MLLMReID: Multimodal Large Language Model-based Person Re-identification
Shan Yang, Yongfei Zhang
TL;DR
This work tackles person re-identification with Multimodal Large Language Models (MLLMs) by addressing instruction overfitting and non-synchronous visual encoder training. It introduces MLLMReID, featuring a Common Instruction that uses simple continuation prompts and a SyncReID module that directly optimizes the visual encoder with ReID losses via LLМ-derived latent features. The method achieves measurable gains on MSMT17 and competitive results on other datasets, and demonstrates improved generalization in cross-dataset settings. The approach suggests a practical path to leverage MLLMs for broader multimodal tasks beyond ReID, by unifying instruction design with task-aligned training.
Abstract
Multimodal large language models (MLLM) have achieved satisfactory results in many tasks.

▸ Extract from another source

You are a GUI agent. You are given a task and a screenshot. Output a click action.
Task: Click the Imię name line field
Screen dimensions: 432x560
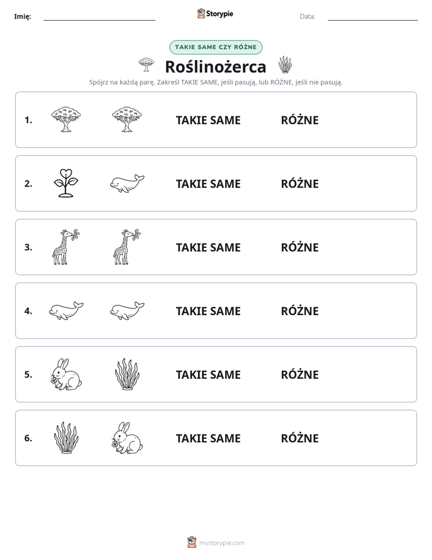coord(99,16)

However, their performance in the task of ReID (ReID) has not been explored to date. This paper will investigate how to adapt them for the task of ReID. An intuitive idea is to fine-tune MLLM with ReID image-text datasets, and then use their visual encoder as a backbone for ReID. However, there still exist two apparent issues: (1) Designing instructions for ReID, MLLMs may overfit specific instructions, and designing a variety of instructions will lead to higher costs. (2) When fine-tuning the visual encoder of a MLLM, it is not trained synchronously with the ReID task. As a result, the effectiveness of the visual encoder fine-tuning cannot be directly reflected in the performance of the ReID task. To address these problems, this paper proposes MLLMReID: Multimodal Large Language Model-based ReID. Firstly, we proposed Common Instruction, a simple approach that leverages the essence ability of LLMs to continue writing, avoiding complex and diverse instruction design. Secondly, we propose a multi-task learning-based synchronization module to ensure that the visual encoder of the MLLM is trained synchronously with the ReID task. The experimental results demonstrate the superiority of our method.